EXERCISE GOAL | All of the entries are to be printed exactly as they appear.

AVAILABLE DATA |
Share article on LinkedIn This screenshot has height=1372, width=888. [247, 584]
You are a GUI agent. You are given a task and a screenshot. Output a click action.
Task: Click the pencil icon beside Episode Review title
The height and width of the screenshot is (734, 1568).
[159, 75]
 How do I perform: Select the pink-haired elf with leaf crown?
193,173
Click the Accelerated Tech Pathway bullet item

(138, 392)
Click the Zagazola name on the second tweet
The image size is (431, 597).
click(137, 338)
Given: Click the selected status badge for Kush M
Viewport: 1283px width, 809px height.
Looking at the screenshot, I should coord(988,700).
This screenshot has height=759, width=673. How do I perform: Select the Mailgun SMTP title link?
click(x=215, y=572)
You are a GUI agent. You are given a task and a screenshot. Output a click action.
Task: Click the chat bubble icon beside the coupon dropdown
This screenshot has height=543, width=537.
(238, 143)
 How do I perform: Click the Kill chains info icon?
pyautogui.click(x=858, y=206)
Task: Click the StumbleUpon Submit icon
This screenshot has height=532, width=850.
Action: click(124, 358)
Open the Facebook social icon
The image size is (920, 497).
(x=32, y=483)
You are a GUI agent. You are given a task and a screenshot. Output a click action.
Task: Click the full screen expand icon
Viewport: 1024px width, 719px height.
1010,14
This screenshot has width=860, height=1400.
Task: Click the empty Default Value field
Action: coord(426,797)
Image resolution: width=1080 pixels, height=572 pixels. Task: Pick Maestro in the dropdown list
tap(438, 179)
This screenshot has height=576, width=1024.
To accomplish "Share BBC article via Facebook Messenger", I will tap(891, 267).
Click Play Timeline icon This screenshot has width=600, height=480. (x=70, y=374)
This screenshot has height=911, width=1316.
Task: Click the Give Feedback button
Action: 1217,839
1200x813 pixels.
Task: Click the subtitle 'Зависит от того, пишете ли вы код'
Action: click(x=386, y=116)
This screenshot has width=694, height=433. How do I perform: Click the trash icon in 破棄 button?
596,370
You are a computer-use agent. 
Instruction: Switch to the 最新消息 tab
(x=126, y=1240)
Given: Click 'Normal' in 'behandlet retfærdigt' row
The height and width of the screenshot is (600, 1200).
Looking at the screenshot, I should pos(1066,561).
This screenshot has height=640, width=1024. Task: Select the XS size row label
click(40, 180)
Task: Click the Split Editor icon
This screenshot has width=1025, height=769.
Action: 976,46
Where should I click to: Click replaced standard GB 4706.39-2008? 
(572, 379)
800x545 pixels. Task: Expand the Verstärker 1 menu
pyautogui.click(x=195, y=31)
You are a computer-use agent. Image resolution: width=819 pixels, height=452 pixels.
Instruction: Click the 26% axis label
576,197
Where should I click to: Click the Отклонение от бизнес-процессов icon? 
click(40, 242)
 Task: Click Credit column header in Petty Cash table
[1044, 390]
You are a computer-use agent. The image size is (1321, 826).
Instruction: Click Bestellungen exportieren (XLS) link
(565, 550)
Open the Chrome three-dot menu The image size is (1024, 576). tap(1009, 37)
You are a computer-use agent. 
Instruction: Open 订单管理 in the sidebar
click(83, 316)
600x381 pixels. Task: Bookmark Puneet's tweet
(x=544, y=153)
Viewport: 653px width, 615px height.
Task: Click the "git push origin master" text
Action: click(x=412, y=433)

YOUR RESPONSE |
Share article on LinkedIn This screenshot has height=1372, width=888. [247, 584]
You are a GUI agent. You are given a task and a screenshot. Output a click action.
Task: Click the pencil icon beside Episode Review title
The height and width of the screenshot is (734, 1568).
[159, 75]
 How do I perform: Select the pink-haired elf with leaf crown?
193,173
Click the Accelerated Tech Pathway bullet item

(138, 392)
Click the Zagazola name on the second tweet
The image size is (431, 597).
click(137, 338)
Given: Click the selected status badge for Kush M
Viewport: 1283px width, 809px height.
Looking at the screenshot, I should coord(988,700).
This screenshot has height=759, width=673. How do I perform: Select the Mailgun SMTP title link?
click(x=215, y=572)
You are a GUI agent. You are given a task and a screenshot. Output a click action.
Task: Click the chat bubble icon beside the coupon dropdown
This screenshot has height=543, width=537.
(238, 143)
 How do I perform: Click the Kill chains info icon?
pyautogui.click(x=858, y=206)
Task: Click the StumbleUpon Submit icon
This screenshot has height=532, width=850.
Action: click(124, 358)
Open the Facebook social icon
The image size is (920, 497).
(x=32, y=483)
You are a GUI agent. You are given a task and a screenshot. Output a click action.
Task: Click the full screen expand icon
Viewport: 1024px width, 719px height.
1010,14
This screenshot has width=860, height=1400.
Task: Click the empty Default Value field
Action: coord(426,797)
Image resolution: width=1080 pixels, height=572 pixels. Task: Pick Maestro in the dropdown list
tap(438, 179)
This screenshot has height=576, width=1024.
To accomplish "Share BBC article via Facebook Messenger", I will tap(891, 267).
Click Play Timeline icon This screenshot has width=600, height=480. (x=70, y=374)
This screenshot has height=911, width=1316.
Task: Click the Give Feedback button
Action: 1217,839
1200x813 pixels.
Task: Click the subtitle 'Зависит от того, пишете ли вы код'
Action: click(x=386, y=116)
This screenshot has width=694, height=433. How do I perform: Click the trash icon in 破棄 button?
596,370
You are a computer-use agent. 
Instruction: Switch to the 最新消息 tab
(x=126, y=1240)
Given: Click 'Normal' in 'behandlet retfærdigt' row
The height and width of the screenshot is (600, 1200).
Looking at the screenshot, I should pos(1066,561).
This screenshot has height=640, width=1024. Task: Select the XS size row label
click(40, 180)
Task: Click the Split Editor icon
This screenshot has width=1025, height=769.
Action: 976,46
Where should I click to: Click replaced standard GB 4706.39-2008? 
(572, 379)
800x545 pixels. Task: Expand the Verstärker 1 menu
pyautogui.click(x=195, y=31)
You are a computer-use agent. Image resolution: width=819 pixels, height=452 pixels.
Instruction: Click the 26% axis label
576,197
Where should I click to: Click the Отклонение от бизнес-процессов icon? 
click(40, 242)
 Task: Click Credit column header in Petty Cash table
[1044, 390]
You are a computer-use agent. The image size is (1321, 826).
Instruction: Click Bestellungen exportieren (XLS) link
(565, 550)
Open the Chrome three-dot menu The image size is (1024, 576). tap(1009, 37)
You are a computer-use agent. 
Instruction: Open 订单管理 in the sidebar
click(83, 316)
600x381 pixels. Task: Bookmark Puneet's tweet
(x=544, y=153)
Viewport: 653px width, 615px height.
Task: Click the "git push origin master" text
Action: click(x=412, y=433)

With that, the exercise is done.